DNA-Sequenzierung
Wie die Basenabfolge in der DNA bestimmt wird – von Sangers Kettenabbruchmethode bis zu den massiv parallelen Technologien, die ganze Genome lesen.
Definition
DNA-Sequenzierung ist die Bestimmung der präzisen Nukleotidabfolge in einem DNA-Molekül, historisch erreicht durch kettenabbruchende Synthese und heute überwiegend durch massiv parallele Methoden, die viele Fragmente gleichzeitig ablesen.
Scope
Dieses Thema behandelt Methoden zum Ablesen der Nukleotidsequenz der DNA: die Kettenabbruchmethode (Sanger) und ihr Prinzip des basenspezifischen Abbruchs sowie die darauf folgenden Hochdurchsatz- und massiv parallelen Ansätze, die die Genomsequenzierung routinemäßig machten. Es behandelt die Logik der Sequenzierung; Amplifikation und Klonierung, die DNA für die Sequenzierung vorbereiten, werden in begleitenden Themen behandelt.
Core questions
- Wie offenbart die Kettenabbruchsequenzierung die Basenabfolge?
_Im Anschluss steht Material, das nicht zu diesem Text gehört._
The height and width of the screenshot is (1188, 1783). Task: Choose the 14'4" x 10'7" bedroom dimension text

- Warum machten markierte Didesoxynukleotide die Sequenzierung praktikabel?
- Wie skalieren massiv parallele Methoden die Sequenzierung auf ganze Genome?
- Wie werden kurze Reads zu längeren Sequenzen und Genomen zusammengesetzt?
Key theories
- Kettenabbruchsequenzierung
- Die Synthese in Gegenwart von kettenabbruchenden Didesoxynukleotiden erzeugt einen Satz von Fragmenten, die an jedem Vorkommen einer bestimmten Base enden, und die Anordnung dieser nach Länge offenbart die Sequenz, wie von Sanger und Kollegen eingeführt.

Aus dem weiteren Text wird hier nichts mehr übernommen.